Data is the Intel Inside
January 31, 2008
data is the intel inside via O’Reilly Radar:
That least-understood principle from my original Web 2.0 manifesto, “Data is the Intel Inside,” is finally coming out of the closet. A post on the Google Operating System Blog entitled Google is Really About Large Amounts of Data notes that in an interview at the Web 2.0 Summit in October, Marissa Mayer, Google’s VP of Search Products and User Experience, “confessed that having access to large amounts of data is in many instances more important than creating great algorithms.”
In particular, Marissa admitted that the reason for offering free 411 service was to get phoneme data for speech recognition algorithms. You heard it first on Radar. What’s also interesting, though, was her note on why they want better speech recognition algorithms right now: to improve video search. There’s an interesting principle here, namely that the obvious applications for a technology (e.g. transcription or speech recognition interfaces) aren’t necessarily the ones that will have the biggest impact. This is a great reason why companies like Google are increasing their data collection of all kinds (and their basic research into algorithms for using that data). As the applications become apparent, the data will be valuable in new ways, and the company with the most data wins.
More thoughts on opening up systems/networks to amass users and hence data by O’Reilly Radar:
…open systems don’t mean the end of competitive advantage, but instead simply move the competition to new ground.

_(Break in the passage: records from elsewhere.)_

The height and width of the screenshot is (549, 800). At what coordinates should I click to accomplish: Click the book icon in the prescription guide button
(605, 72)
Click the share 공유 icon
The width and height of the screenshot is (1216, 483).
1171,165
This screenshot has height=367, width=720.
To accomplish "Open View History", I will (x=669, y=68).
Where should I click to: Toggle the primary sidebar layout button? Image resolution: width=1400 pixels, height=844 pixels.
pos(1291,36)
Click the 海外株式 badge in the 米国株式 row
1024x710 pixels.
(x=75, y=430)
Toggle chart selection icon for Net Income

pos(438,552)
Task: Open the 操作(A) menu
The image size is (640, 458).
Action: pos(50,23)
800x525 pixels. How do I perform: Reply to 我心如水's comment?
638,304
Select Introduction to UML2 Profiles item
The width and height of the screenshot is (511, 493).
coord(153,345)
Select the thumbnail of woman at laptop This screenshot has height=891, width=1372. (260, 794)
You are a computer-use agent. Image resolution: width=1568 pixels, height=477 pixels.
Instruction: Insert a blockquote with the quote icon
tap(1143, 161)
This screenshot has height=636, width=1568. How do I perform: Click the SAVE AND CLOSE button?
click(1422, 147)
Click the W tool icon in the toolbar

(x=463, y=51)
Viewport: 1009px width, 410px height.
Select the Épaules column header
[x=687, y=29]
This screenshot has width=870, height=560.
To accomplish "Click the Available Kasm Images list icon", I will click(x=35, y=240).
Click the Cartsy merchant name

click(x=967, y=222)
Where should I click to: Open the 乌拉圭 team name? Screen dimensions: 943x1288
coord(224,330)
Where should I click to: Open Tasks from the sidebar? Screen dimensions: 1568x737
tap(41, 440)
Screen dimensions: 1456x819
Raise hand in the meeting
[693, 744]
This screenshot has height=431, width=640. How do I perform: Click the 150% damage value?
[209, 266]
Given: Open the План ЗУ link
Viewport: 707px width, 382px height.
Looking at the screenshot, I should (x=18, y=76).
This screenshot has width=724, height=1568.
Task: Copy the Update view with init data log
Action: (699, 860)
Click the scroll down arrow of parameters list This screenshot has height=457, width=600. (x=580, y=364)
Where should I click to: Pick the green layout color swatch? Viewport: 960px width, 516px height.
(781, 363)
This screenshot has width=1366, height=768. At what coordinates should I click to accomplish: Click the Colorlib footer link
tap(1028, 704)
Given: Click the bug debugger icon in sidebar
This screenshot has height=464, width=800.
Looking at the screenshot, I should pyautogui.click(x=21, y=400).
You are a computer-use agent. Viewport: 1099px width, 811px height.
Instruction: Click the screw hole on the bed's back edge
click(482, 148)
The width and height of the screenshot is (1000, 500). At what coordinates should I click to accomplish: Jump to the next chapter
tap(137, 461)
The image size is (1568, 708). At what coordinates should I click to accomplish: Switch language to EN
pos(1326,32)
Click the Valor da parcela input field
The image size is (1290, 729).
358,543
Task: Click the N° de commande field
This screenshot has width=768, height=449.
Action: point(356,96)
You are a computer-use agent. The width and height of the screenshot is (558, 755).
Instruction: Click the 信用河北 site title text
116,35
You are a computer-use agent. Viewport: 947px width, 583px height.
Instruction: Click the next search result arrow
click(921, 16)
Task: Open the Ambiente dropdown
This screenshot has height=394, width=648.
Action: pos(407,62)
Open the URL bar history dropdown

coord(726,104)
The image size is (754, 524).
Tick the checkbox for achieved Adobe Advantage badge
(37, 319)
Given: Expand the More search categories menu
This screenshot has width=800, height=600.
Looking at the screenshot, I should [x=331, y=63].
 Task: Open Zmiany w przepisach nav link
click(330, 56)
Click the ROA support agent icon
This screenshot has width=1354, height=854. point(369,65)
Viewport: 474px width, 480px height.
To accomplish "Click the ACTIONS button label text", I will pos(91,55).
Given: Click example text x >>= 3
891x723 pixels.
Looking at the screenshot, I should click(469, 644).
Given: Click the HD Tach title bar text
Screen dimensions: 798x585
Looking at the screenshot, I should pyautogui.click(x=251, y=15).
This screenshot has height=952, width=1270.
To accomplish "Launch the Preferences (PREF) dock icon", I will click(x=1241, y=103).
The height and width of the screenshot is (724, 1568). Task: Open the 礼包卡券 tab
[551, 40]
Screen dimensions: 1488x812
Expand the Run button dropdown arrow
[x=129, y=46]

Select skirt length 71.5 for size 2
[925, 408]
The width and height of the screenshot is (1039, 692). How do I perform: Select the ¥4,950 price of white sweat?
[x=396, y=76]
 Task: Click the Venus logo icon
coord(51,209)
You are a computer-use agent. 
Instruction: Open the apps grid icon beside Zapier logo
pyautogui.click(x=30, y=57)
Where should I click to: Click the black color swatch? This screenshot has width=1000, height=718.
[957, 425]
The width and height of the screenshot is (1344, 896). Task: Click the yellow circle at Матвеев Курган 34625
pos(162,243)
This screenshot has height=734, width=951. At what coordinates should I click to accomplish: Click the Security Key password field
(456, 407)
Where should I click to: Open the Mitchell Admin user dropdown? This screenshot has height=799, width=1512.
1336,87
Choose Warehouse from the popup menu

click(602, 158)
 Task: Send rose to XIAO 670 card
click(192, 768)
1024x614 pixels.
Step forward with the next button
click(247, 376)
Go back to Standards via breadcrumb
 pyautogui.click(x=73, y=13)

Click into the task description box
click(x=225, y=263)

For the current generation of Internet applications, sometimes referred to as “Web 2.0,” the data collected from users is the true source of competitive advantage. And the first movers, the companies that understand and apply this insight, have services that get better fast enough that their competition never catches up.
The power of a social network like MySpace or Facebook isn’t in its software or its control over which applications get on its platform. It is in the critical mass of participating users. Ditto for eBay, Skype or YouTube. Even less obvious cases like Amazon, where user annotation makes for the best product catalog in the world, and Google, whose search index and ad auction are both driven by user participation, show the power that comes from harnessing the collective activity of everyone who uses the service.
Cellular carriers need to embrace this insight. Winner-take-all profits can be achieved by opening up their networks and then harnessing community contributions (including the contributions of software developers) to improve — or invent — new services.